Des laïcs ordinaires sur les autels

Publié le 30 Sep 2015
Des laïcs ordinaires sur les autels L'Homme Nouveau

Hélène Mongin est familière de la famille Martin. Sa biographie parue aux éditions de l’Emmanuel, Louis et Zélie Martin, Les saints de l’ordinaire, montre ce chemin extraordinaire dans l’ordinaire suivi par les bienheureux époux Martin. Entretien.

Les vocations religieuses non abouties des deux époux Martin sont-elles à l’origine des vocations de leurs filles ?

Je ne pense pas qu’on puisse parler de « vocation religieuse non aboutie » pour Louis et Zélie : ils avaient un grand désir de sainteté qu’ils identifiaient à tort, comme la majorité de leurs contemporains (et peut-être nous aussi ?), à la vie consacrée. Ils ont transmis ce désir de Dieu à leurs filles, mais ne les ont pas poussées vers la vie religieuse. J’en veux pour preuve cette anecdote : Zélie fait les courses avec son aînée, Marie, adolescente, et lui propose d’acheter un beau tissu pour lui faire une robe. Marie fond en larmes et reproche alors à sa mère de vouloir à tout prix la marier ! Zélie, devinant à cette réaction que Marie songe peut-être à la vie religieuse, écrit alors à Pauline : « Ne lui dis pas cela, elle se figurerait que je le désire, et vraiment, je ne le désire que si c’est la volonté de Dieu. Pourvu qu’elle suive la vocation qu’Il lui donnera, je serais contente. » (1)

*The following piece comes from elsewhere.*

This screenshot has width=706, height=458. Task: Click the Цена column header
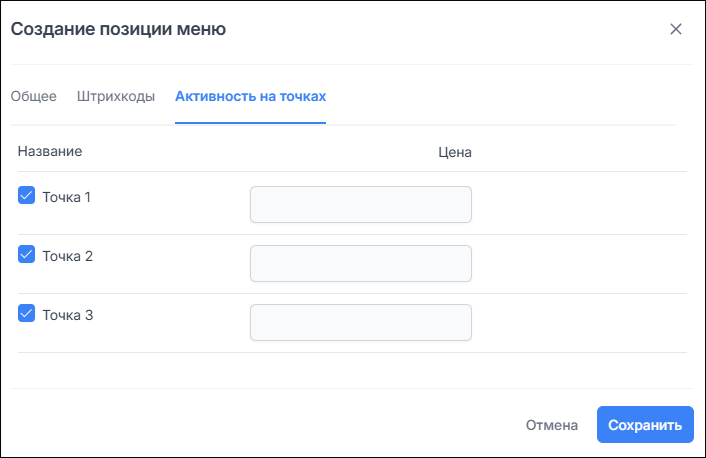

Il ne faut pas s’imaginer que les filles Martin ont grandi dans un mini-monastère : les parents de famille nombreuse comprendront bien que cinq petites filles dans une maison font une ambiance peu monastique ! Mais la profonde foi de leurs parents, qui imprègne leur éducation, est un terreau propice à l’éclosion des vocations : un appel libre de Dieu, une réponse libre de chacune des filles Martin ; c’est ainsi qu’elles l’ont vécu.

En quoi leur sainteté a-t-elle pu influencer celle de sainte Thérèse de l’Enfant-Jésus ?

Le génie thérésien puise essentiellement à un double héritage : celui du Carmel et celui de ses parents. Il faut à ce sujet relire le début d’Histoire d’une âme et le portrait que Thérèse y dresse de son père, « n’ayant qu’à le regarder pour savoir comment prient les saints ». (2) Louis fait plus que lui donner un modèle de sainteté : son amour paternel est pour Thérèse le reflet de celui du Père, dont elle parle exactement dans les mêmes termes. Dans le visage défiguré de Louis lors de sa dernière maladie, elle va également contempler la Sainte Face du Christ lors de sa Passion, étape déterminante dans sa vie spirituelle. Le ­rôle de Zélie est plus indirect, puisqu’elle meurt quand Thérèse n’a que 4 ans. Outre la marque qu’elle a laissée dans sa famille, on peut aussi noter que la souffrance même de son absence sera un des moteurs du cheminement thérésien : Dieu creuse progressivement dans l’angoisse d’abandon qui accompagne Thérèse toute sa vie sa « petite voie » d’abandon et de confiance.

Que peut nous apporter ce saint couple de la fin du XIXe siècle à l’aube du XXIe siècle ?

Louis et Zélie, dans de nombreux aspects de leur vie, n’ont rien de dépassé : ils forment un couple équilibré et aimant, ils travaillent tout en élevant leurs enfants, Madame est chef d’entreprise, ils mettent en pratique la doctrine sociale de l’Église d’une manière prophétique, etc. Ils sont aujourd’hui encore un modèle très actuel pour beaucoup de couples et de familles.

Mais l’essentiel est intemporel : leur exemple nous montre que la sainteté est possible dans une vie de famille, de laïcs ordinaires. Rien d’extraordinaire dans leur existence, si semblable à la nôtre dans ses joies comme dans ses épreuves : mais en la vivant avec et pour Dieu, dans une charité rayonnante, ils ont porté du fruit dans le monde entier. Quelle espérance pour nous !

Ils nous apportent enfin leur présence affectueuse à nos côtés : combien de témoignages n’ai-je pas reçus de personnes que Louis et Zélie accompagnaient dans leur existence quotidienne, dans leurs épreuves. Confiez-vous à eux, croyez-moi, vous ne le regretterez pas !

1. Bienheureux Zélie et Louis Martin, Correspondance Familiale. 1863-1888, Cerf, 416 p., 26 € ou sur www.archives-carmel-lisieux.fr (ce site est une mine d’or !)
2. Sainte Thérèse de Lisieux, Histoire d’une âme, Éd. de l’Emmanuel, 360 p., 5 €.